→ **SELECTED TEXT**
▬▬▬▬▬▬▬▬▬▬

Solving a Problem Involving Free Fall

A rock is thrown straight up with an initial velocity of \(19.6\;{\rm m}/{\rm s}\) from the roof of a building \(24.5\;{\rm m}\) above ground level, as shown in Figure 64.

  1. How long does it take the rock to reach its maximum altitude?
  2. What is the maximum altitude of the rock?
  3. If the rock misses the edge of the building on the way down and eventually strikes the ground, what is the total time the rock is in the air?

Solution To answer the questions, we need to find the velocity \(v=v(t)\) and the distance \(s=s(t)\) of the rock as functions of time. We begin measuring time when the rock is released. If \(s\) is the distance, in meters, of the rock from the ground, then since the rock is released at a height of \(24.5\;{\rm m}\), \(s_{0}=s(0)=24.5\;{\rm m}\).

▬▬▬▬▬▬▬▬▬▬

→ **DATASET CONTENT**
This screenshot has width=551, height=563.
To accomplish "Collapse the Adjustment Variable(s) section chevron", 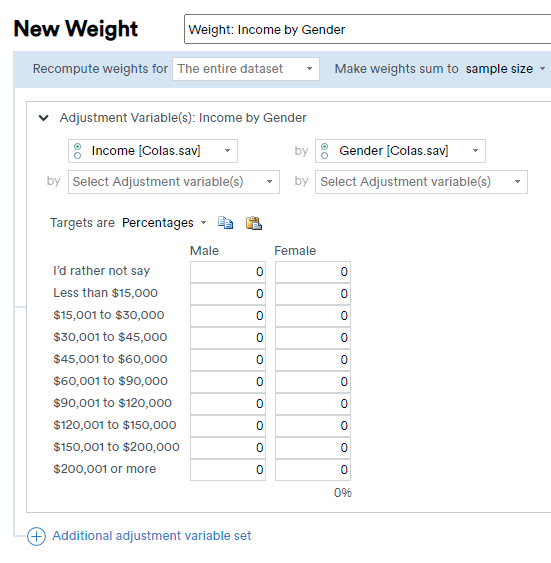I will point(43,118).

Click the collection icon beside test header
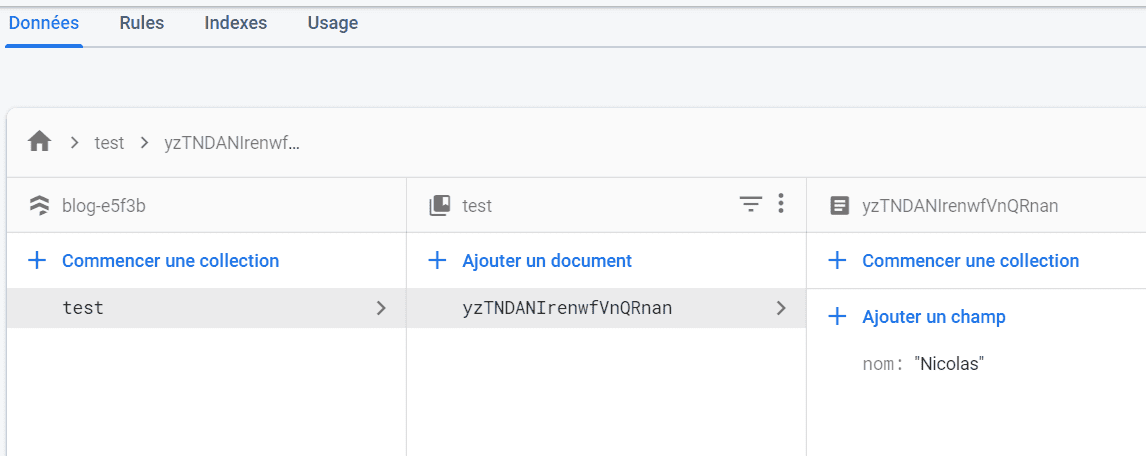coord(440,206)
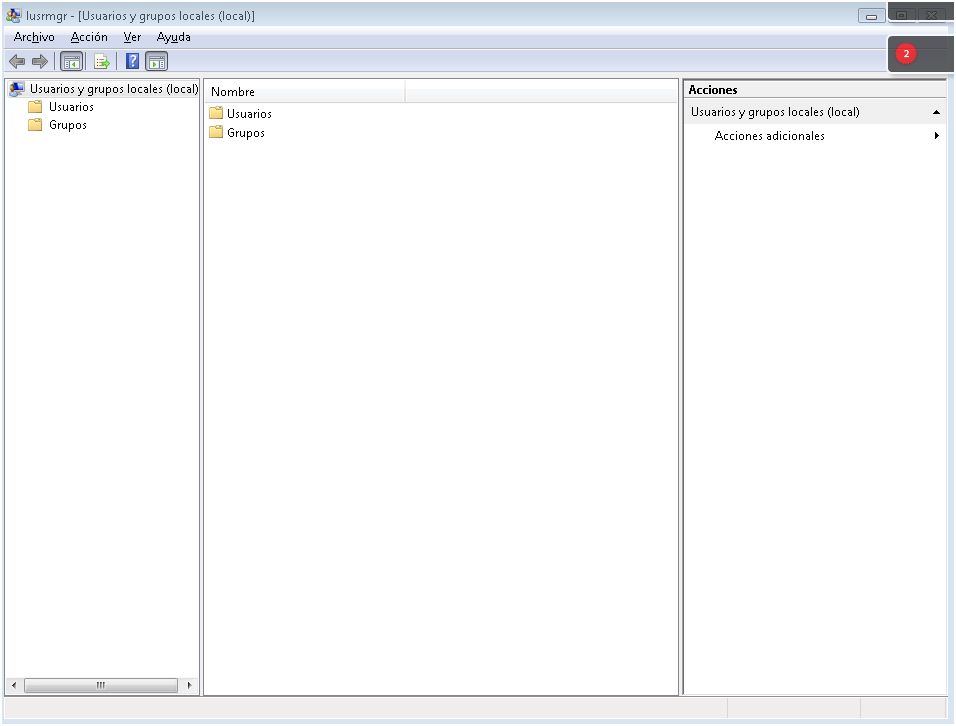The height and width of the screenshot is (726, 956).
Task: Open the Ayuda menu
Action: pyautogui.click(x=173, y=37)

▬▬▬▬▬▬▬▬▬▬

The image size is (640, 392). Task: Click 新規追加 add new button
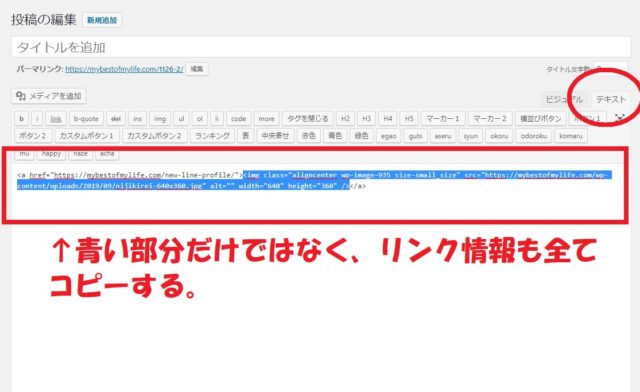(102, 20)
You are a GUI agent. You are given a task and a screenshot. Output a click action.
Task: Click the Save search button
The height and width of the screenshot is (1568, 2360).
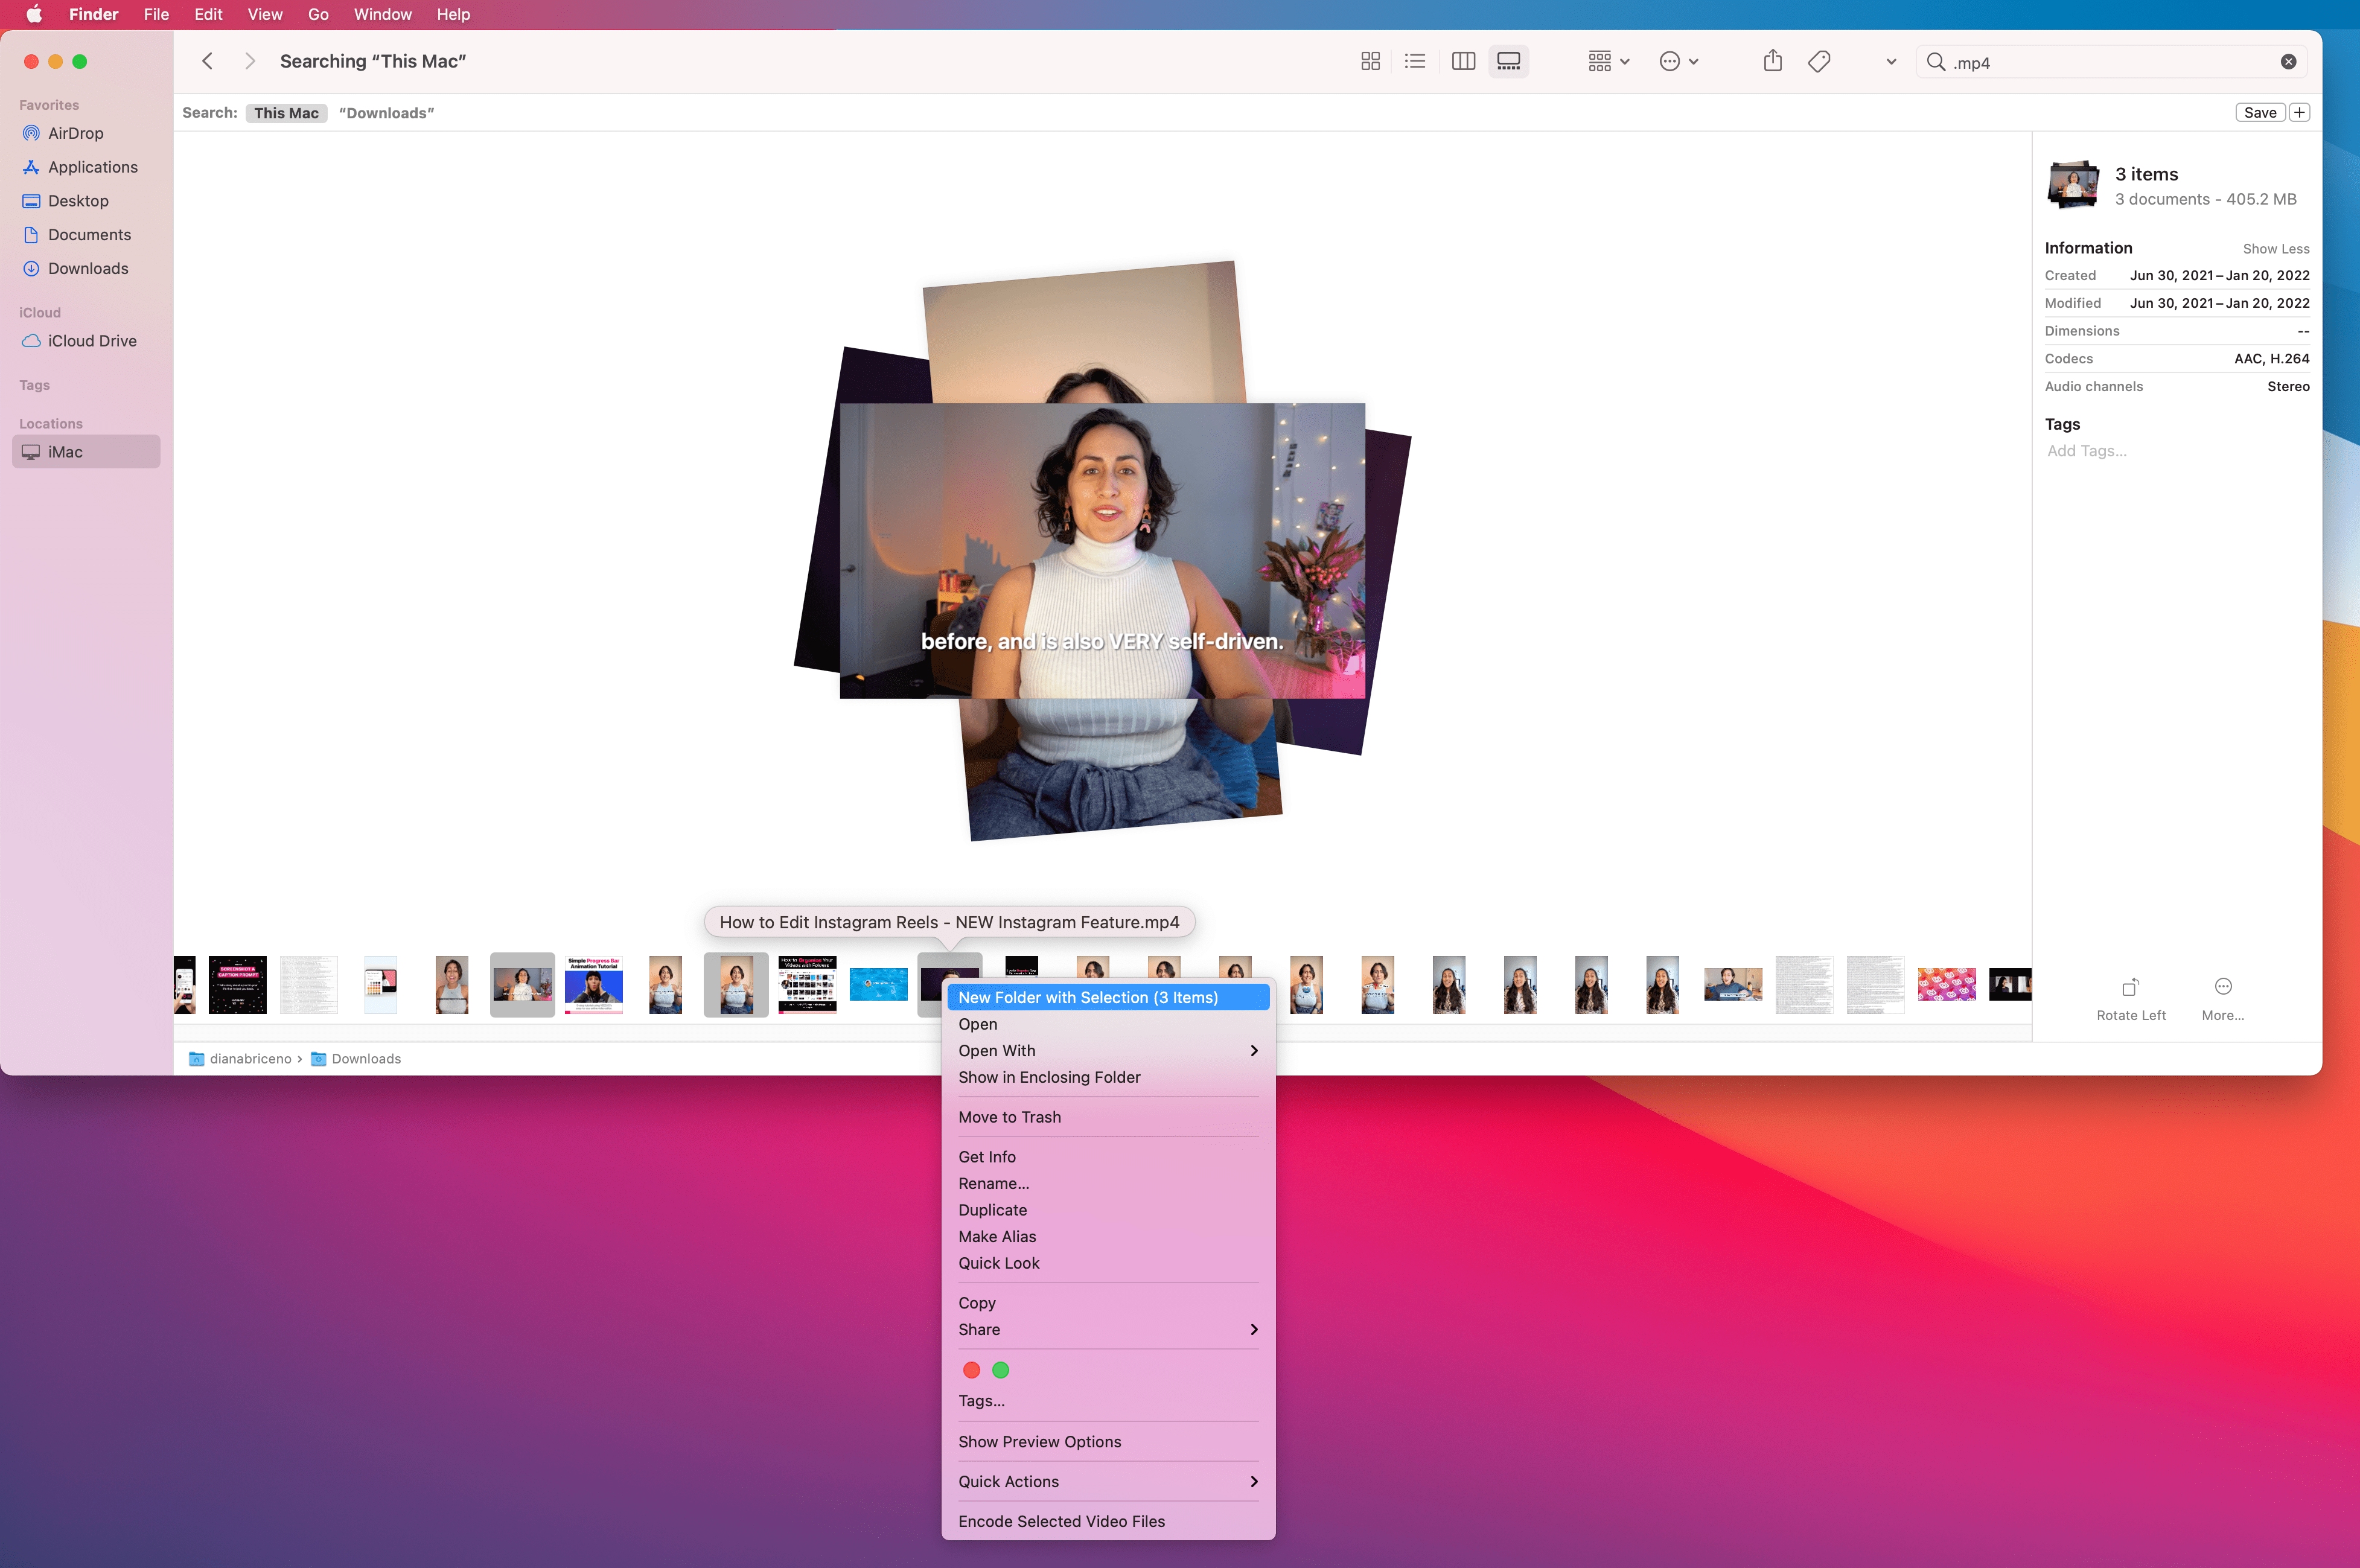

▬▬▬▬▬▬▬▬▬▬

→ **TASK SET**
1. Answer these questions about the free-fall problem:
(a) What is the rock's initial velocity?
(b) How far above ground level is the roof the rock is thrown from?
(c) At what moment does the solution start measuring time?
2. Carry on writing the free-fall problem's solution, starting after its last sentence.

→ **EXERCISE RESPONSES**
1.
(a) 19.6 m/s
(b) 24.5 m
(c) When the rock is released

2.
The initial velocity of the rock is given as \(v_{0}=v(0)=19.6\;{\rm m}/{\rm s}\). If air resistance is ignored, the only force acting on the rock is gravity. Since the acceleration due to gravity is \(-9.8\;{\rm m}/{\rm s}^{2}\), the acceleration \(a\) of the rock is \[ a=\dfrac{{d\kern-1ptv}}{dt}=-9.8 \]

Solving the differential equation, we get \[ v(t)=-9.8t+v_{0} \]

Using the initial condition, \(v_{0}=v( 0) =19.6\;{\rm m}/{\rm s}\), the velocity of the rock at any time \(t\) is \[ v(t)=-9.8t+19.6 \]

Now we solve the differential equation \(\dfrac{ds}{dt}=v(t) =-9.8t+19.6\). Then \[ {s}(t)={-4.9t^{2}+19.6t+s_{0}} \]

Using the initial condition, \(s( 0) =24.5\;{\rm m}\), the distance \(s\) of the rock from the ground at any time \(t\) is \[ s(t)=-4.9t^{2}+19.6t+24.5 \]

Now we can answer the questions.

  1. The rock reaches its maximum altitude when its velocity is \(0\). \begin{eqnarray*} v(t) &&= -9.8t+19.6=0 \\[6pt] t &&= 2 \end{eqnarray*} The rock reaches its maximum altitude at \(t=2\) seconds.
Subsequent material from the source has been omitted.